Benchmark configuration

Configuring a benchmark can be quite extensive, as this framework focuses on flexibility. For this, the documentation will be divided in main sections.

The benchmark configuration file describes precisely how the benchmarking should be done, for example, specifying where the executable is located, the options to pass to the application, and how the tests will be parametrized.

The base of the configuration file is shown below.

{
    "executable": "",
    "use_case_name": "",
    "timeout":"",
    "env_variables":{},
    "options": [],
    "resources":{},
    "platforms":{},
    "additional_files":{},
    "scalability":{},
    "sanity":{},
    "parameters":{},
}

Users can add any field used for refactoring. For example, one can do the following.

"output_directory":"/data/outputs" // This is a custom field
"options":["--output {{output_directory}}"]

1. Fields on JSON root

executable [str]

Path to the application executable or command to execute.

use_case_name [str]

Custom name given to the use case. Serves as an ID of the use case, must be unique across use cases.

timeout [str]

Job execution timeout, starting when the job is launched (and not pending). Format: days-hours:minutes:seconds This field is notably important so that HPC resources are not wasted unnecessarily. For example, for a 10 minutes timer: 0-00:10:00

env_variables [Dict[str,str]]

key:value pairs for benchmark related environment variables. These variables will be set after the init phase of ReFrame tests.

options [List[str]]

List of application’s options. Input arguments can be parameterized in here. For example, [ "--number-of-elements={{parameters.elements.value}}", "--number-of-points={{parameters.points.value}}", "--verbose" ]

2. Resources

The resources field is used for specifying the computing resources that each test will use. Users can specify a combination of tasks, tasks_per_node, gpus_per_node, nodes, memory and exclusive_access. However, only certain combinations are supported, and at least one must be provided.

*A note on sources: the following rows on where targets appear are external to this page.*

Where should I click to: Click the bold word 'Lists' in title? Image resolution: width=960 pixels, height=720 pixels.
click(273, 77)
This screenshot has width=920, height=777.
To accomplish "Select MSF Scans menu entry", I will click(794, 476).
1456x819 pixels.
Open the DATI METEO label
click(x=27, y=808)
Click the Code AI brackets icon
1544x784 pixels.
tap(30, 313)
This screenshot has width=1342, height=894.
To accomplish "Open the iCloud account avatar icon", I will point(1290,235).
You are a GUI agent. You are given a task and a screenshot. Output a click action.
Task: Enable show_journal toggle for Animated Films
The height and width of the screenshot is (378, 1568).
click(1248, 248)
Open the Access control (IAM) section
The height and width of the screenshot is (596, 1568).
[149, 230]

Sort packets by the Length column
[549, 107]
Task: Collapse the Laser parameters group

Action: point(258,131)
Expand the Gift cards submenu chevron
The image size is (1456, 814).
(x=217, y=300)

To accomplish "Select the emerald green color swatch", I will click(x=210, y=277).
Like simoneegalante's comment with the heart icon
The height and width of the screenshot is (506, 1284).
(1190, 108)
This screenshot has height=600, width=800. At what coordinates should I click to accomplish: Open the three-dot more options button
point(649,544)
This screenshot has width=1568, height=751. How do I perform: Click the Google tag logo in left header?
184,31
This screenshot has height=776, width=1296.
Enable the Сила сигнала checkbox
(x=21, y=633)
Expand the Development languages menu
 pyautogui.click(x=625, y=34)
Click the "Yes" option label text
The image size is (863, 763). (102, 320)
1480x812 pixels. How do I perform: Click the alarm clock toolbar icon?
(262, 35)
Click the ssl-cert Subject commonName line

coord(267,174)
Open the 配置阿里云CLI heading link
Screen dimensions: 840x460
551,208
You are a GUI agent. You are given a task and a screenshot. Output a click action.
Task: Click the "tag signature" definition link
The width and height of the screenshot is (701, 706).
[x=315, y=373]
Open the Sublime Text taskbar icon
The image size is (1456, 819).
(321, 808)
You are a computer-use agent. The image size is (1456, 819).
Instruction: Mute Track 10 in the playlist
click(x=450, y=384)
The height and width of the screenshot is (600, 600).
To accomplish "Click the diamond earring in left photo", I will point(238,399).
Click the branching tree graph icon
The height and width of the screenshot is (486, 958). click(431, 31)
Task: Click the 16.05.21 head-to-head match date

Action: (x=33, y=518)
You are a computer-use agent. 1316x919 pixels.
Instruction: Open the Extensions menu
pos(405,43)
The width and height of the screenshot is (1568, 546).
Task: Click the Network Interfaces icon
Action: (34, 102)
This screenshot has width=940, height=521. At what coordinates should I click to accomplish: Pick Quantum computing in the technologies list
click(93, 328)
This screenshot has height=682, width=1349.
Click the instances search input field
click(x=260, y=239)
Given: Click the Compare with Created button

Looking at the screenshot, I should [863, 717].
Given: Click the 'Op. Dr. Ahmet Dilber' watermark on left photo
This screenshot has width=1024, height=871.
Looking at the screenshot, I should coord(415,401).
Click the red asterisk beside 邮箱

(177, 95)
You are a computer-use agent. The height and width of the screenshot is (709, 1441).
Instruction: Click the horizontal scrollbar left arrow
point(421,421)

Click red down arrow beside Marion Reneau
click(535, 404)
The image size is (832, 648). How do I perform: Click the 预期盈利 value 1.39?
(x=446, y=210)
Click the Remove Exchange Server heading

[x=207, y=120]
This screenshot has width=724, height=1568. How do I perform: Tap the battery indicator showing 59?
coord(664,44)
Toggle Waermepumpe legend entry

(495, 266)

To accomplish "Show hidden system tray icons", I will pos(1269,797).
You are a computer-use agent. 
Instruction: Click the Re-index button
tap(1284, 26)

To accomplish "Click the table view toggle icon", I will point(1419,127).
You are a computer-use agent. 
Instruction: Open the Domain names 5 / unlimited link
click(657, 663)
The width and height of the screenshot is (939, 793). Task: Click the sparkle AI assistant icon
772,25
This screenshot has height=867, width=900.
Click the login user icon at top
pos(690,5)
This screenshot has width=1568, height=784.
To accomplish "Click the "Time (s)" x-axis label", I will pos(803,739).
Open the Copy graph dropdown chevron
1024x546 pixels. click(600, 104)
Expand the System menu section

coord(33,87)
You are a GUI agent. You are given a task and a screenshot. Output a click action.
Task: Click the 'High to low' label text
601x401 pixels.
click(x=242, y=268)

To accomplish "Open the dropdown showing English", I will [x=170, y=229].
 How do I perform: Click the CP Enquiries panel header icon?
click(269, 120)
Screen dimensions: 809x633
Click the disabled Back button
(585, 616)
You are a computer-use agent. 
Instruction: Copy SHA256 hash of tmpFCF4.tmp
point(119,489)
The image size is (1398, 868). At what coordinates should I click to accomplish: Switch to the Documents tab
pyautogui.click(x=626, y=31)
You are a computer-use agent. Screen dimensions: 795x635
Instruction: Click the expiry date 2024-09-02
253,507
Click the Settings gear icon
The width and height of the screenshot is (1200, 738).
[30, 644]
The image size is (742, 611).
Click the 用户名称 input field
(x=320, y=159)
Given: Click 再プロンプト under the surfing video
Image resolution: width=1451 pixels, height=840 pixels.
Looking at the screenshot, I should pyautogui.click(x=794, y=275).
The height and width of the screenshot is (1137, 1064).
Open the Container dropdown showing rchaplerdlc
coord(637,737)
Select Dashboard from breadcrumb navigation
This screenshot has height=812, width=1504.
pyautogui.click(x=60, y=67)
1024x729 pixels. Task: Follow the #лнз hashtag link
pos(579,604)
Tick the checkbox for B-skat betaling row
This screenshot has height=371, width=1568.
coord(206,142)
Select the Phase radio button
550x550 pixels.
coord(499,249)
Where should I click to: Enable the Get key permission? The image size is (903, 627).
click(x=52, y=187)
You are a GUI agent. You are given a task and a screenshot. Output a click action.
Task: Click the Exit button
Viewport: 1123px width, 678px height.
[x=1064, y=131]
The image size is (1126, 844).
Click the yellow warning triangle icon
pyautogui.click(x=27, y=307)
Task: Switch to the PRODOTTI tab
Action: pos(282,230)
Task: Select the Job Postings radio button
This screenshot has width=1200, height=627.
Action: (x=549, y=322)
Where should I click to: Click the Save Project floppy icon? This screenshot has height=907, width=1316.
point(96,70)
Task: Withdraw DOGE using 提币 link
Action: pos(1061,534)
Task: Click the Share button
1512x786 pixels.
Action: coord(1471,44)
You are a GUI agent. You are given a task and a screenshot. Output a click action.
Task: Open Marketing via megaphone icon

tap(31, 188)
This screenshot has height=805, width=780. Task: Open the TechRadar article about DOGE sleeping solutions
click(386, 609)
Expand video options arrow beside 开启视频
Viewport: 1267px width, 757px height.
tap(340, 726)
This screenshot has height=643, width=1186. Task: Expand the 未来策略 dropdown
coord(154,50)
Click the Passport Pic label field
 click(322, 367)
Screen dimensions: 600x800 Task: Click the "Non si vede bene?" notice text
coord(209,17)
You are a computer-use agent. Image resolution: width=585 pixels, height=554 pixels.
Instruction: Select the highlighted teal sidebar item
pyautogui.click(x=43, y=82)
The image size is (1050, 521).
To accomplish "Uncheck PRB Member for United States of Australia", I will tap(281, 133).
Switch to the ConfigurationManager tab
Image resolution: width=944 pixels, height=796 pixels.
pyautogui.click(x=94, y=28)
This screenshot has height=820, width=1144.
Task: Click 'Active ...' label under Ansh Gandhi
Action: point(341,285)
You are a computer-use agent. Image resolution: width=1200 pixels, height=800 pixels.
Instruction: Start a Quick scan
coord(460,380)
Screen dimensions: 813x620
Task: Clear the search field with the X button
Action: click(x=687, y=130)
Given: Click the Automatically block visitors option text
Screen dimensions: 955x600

The resource fields are meant to be parameterized, so that the application scaling can be analyzed, but this is completely optional.

At the moment, multithreading is not supported. The number of tasks per cpu is set to 1.

tasks [int]

Total number of tasks to launch the test with.

tasks_per_node [int]

Number of tasks per node to use. Must be specified along nodes OR tasks. If this number cannot be greater than ReFrame’s systems.partitions.processor.num_cpus configuration value.

nodes [int]

Number of nodes to launch the tests on.

gpus_per_node [int] (Optional)

Number of GPUs per node to use. Defaults to None. The test will not be launched on any gpu.

memory [int] (Optional)

Total memory used by the test, in Gb. If this field is provided, the number of tasks per node and number of nodes will be recalculated so that the application will have enough memory to run.

If using custom ReFrame configuration files, users must ensure that the `extras.memory_per_node` field is present on the ReFrame configuration file.
exclusive_access [bool] (Optional)

If true, the scheduler will reserve the totality of the nodes where tests will run. Defaults to true.

Valid combinations are the following: - tasks and tasks_per_node - nodes and tasks_per_node - Only tasks

Other fields can be specified along these combinations as needed.

2.1. Examples

2.1.1. Non-parameterized resources field

  • Tasks and tasks per node

"resources":{
    "tasks": 256,
    "tasks_per_node":128,
    "exclussive_access":true
}

This configuration will run ALL tests on 2 nodes (reserved exlusively), using 128 task per node. If systems.partitions.processor.num_cpus configuration field is inferior to 128, an error will be raised before submitting the test job.

  • Memory

Concerning memory, let’s suppose that our system has 256Gb of RAM per node, and that our application requires a total of 1000Gb of memory.

"resources":{
    "tasks": 256,
    "tasks_per_node":128,
    "exclussive_access":true,
    "memory":1000
}

This means that in order for the application to run, it needs at least 4 nodes. As we specified that we want to run on 256 tasks, and we need at least 4 nodes, the number of tasks per node cannot be greater than 64. The final number of tasks per node will be recomputed as the minimum between the requested number of tasks per node, and 64. In this case, all tests will run on 4 nodes, using 64 tasks per node.

2.1.2. Parameterized resources field

Suppose that the following parameters are defined:

"parameters":[
    {
        "name":"resources",
        "sequence":[
            { "tasks":128, "tasks_per_node":32 },
            { "tasks":128, "tasks_per_node":64 },
            { "tasks":128, "tasks_per_node":128 },
            { "tasks":256, "tasks_per_node":128 }
        ]
    }
]

We would need to define the resources field like this:

"resources":{
    "tasks":"{{parameters.resources.tasks.value}}",
    "tasks_per_node":"{{parameters.resources.tasks_per_node.value}}",
}

This configuration will execute one test for each one of the combinations below: - 4 nodes, 32 tasks per node (total of 128 tasks) - 2 nodes, 64 tasks per node (total of 128 tasks) - 1 node, 128 tasks per node (total of 128 tasks) - 2 nodes, 128 tasks per node (total of 256 tasks)

3. Platforms

The platforms object lists all options and directories related to the benchmark execution for each supported platform. A platform present on this object does not imply that it will be benchmarked, but it rather lists all possible options. The actual platform where tests will run is defined by either the access field of the machine configuration, or the platform field.

input_dir [str]

Indicates the directory path where input files can be found, INSIDE the given platform. For the built-in platform, it corresponds to where input files can be found on the system.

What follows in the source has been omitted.